**TASK DIRECTIONS**
For every line in the data below that contains "will", copy the line.

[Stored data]
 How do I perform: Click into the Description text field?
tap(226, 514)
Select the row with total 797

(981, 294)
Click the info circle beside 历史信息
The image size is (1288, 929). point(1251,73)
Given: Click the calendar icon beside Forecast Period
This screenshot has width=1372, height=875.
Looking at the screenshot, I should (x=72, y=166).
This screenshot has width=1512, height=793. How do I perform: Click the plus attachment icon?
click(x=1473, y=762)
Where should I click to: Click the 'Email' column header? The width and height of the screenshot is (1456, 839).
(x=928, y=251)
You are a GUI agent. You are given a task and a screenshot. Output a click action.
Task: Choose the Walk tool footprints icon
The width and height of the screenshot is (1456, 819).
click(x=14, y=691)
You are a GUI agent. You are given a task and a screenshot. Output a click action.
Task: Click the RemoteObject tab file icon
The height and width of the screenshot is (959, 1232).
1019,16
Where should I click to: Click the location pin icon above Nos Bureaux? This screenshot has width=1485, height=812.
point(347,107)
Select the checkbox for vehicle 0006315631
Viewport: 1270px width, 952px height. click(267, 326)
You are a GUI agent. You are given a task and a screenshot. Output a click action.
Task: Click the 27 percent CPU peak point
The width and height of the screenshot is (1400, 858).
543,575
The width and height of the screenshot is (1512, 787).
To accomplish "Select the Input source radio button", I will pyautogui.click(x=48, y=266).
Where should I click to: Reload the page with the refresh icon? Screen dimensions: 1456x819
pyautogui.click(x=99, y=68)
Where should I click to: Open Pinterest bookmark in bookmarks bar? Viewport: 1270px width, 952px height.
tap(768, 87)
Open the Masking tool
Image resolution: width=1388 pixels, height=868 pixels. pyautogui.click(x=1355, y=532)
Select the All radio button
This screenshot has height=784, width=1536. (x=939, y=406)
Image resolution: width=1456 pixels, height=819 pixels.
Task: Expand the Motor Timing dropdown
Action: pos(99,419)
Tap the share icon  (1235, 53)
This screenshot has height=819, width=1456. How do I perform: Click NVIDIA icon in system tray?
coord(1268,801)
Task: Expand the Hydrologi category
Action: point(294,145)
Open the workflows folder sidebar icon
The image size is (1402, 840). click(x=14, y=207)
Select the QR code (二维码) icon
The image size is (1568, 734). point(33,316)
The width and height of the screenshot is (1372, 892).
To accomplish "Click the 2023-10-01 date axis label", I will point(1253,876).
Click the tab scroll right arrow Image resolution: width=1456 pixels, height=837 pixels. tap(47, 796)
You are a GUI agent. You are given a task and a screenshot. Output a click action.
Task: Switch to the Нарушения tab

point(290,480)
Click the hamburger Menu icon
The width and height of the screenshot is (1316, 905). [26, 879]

**RESULT OF THIS EXERCISE**
To accomplish "Select the Input source radio button", I will pyautogui.click(x=48, y=266).
To accomplish "Click the 2023-10-01 date axis label", I will point(1253,876).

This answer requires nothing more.